#### Article:
24. The learned Counsel appearing on behalf of the appellant thereafter relied on a judgment in the case of R. Gopikuttan Pillai v. Sankara Narayanan Nair, (2004) 1 DCR 222) (supra). In the said case, a cheque issued by the accused towards the discharge of a legally enforceable liability was dishonoured. The accused did not dispute that the cheque was issued by him. It was also admitted that an amount of Rs. 60,000/- was advanced by the complainant for repairing his vehicle. The interest payable was also not disputed. It was contended by the Accused that various part payments were made after the cheque was issued and reliance was placed on the books of accounts mentioned by him. It is a context of the said part payment which was made that the learned single Judge of the Kerala High Court held that the part payment of the amount due and payable before and after the date of receipt of the notice of demand under Section 138 would not absolve the accused of its culpability. The learned single Judge after considering the provisions of section 138 held that the accused would still be liable under the provisions of section 138. The learned single Judge observed as under:—
“If the honouring of the cheque for the entire amount by the bank were to result in any excess payments being made, civil remedy to claim return of the amount would be available to the drawer”.
25. I am unable to agree with the said observations made by the learned single Judge of the Kerala High Court, in any event the facts in the said case and the facts of the present case are entirely different. The case of the accused as pleaded by him in his evidence and which have been brought on record in the cross-examination of P.W 1, Shirodkar was that the cheque was given by way of an arrangement between the parties and payment was never made by encashing the said cheque and that though the cheque was issued in the name of the complainant the actual payments were made to IPCL which was the Company which manufactured the raw materials and supplied them to the accused through the Company. The ratio, therefore, will not be applicable to the facts of the present case.

#### Supplied information:
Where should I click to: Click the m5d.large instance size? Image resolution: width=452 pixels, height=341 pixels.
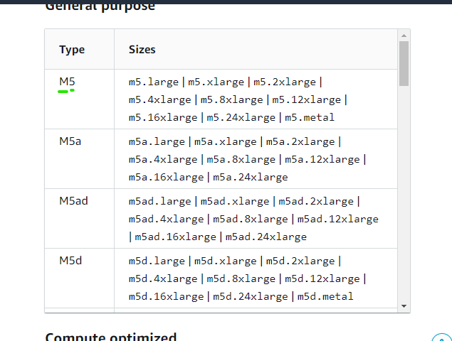[x=157, y=261]
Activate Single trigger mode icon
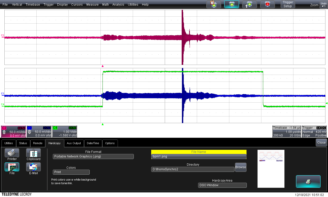 [x=249, y=4]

#### Tasks to complete:
A) Update the judgment excerpt by reproducing everything from "25. I am unable" down to "the present case.", with "entirely different" changed to "quite different".
B) Condense the paragraph of the judgment excerpt that begins "24. The learned Counsel appearing on behalf of the appellant" into a shorter version that keeps its main facts.

#### Responses:
A)
25. I am unable to agree with the said observations made by the learned single Judge of the Kerala High Court, in any event the facts in the said case and the facts of the present case are quite different. The case of the accused as pleaded by him in his evidence and which have been brought on record in the cross-examination of P.W 1, Shirodkar was that the cheque was given by way of an arrangement between the parties and payment was never made by encashing the said cheque and that though the cheque was issued in the name of the complainant the actual payments were made to IPCL which was the Company which manufactured the raw materials and supplied them to the accused through the Company. The ratio, therefore, will not be applicable to the facts of the present case.

B) 24. The appellant's counsel relied on R. Gopikuttan Pillai v. Sankara Narayanan Nair, (2004) 1 DCR 222. In that case, a cheque the accused issued to discharge a legally enforceable liability was dishonoured. The accused admitted issuing the cheque. He also admitted that the complainant had advanced Rs. 60,000/- to repair his vehicle, and he did not dispute the interest. He argued that he had made several part payments after issuing the cheque, relying on his books of accounts. A single Judge of the Kerala High Court held that part payment before or after receipt of the demand notice under Section 138 did not absolve the accused, who remained liable under that section. The Judge observed that if honouring the cheque for the full amount led to excess payment, the drawer would have a civil remedy to recover it.